TASK GOAL —
Write each line word for word, from the line that contains "This screenshot has height=371, width=429." through the last line of the material below.

*-*-*

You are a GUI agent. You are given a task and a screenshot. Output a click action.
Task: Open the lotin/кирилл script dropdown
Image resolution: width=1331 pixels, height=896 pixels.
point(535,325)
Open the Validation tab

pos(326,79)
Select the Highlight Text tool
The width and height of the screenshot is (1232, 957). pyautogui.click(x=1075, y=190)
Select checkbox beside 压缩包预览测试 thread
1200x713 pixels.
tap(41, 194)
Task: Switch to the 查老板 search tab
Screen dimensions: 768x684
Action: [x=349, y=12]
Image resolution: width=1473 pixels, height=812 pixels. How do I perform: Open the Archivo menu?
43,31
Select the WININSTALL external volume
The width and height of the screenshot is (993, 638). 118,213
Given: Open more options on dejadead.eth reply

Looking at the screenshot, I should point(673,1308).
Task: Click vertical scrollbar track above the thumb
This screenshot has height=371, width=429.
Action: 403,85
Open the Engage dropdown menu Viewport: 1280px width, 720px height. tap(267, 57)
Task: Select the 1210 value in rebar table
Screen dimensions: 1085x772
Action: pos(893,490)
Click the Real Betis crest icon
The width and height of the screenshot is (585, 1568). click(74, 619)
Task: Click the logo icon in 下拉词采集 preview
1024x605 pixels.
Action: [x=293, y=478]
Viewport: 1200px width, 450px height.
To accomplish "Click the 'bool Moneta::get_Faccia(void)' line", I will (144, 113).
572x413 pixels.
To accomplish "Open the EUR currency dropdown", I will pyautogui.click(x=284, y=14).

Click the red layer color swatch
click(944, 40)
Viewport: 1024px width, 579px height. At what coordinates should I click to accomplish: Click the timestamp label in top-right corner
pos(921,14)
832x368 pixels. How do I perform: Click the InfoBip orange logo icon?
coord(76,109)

*-*-*

FINISHED TASK —
This screenshot has height=371, width=429.
Action: 403,85
Open the Engage dropdown menu Viewport: 1280px width, 720px height. tap(267, 57)
Task: Select the 1210 value in rebar table
Screen dimensions: 1085x772
Action: pos(893,490)
Click the Real Betis crest icon
The width and height of the screenshot is (585, 1568). click(74, 619)
Task: Click the logo icon in 下拉词采集 preview
1024x605 pixels.
Action: [x=293, y=478]
Viewport: 1200px width, 450px height.
To accomplish "Click the 'bool Moneta::get_Faccia(void)' line", I will (144, 113).
572x413 pixels.
To accomplish "Open the EUR currency dropdown", I will pyautogui.click(x=284, y=14).

Click the red layer color swatch
click(944, 40)
Viewport: 1024px width, 579px height. At what coordinates should I click to accomplish: Click the timestamp label in top-right corner
pos(921,14)
832x368 pixels. How do I perform: Click the InfoBip orange logo icon?
coord(76,109)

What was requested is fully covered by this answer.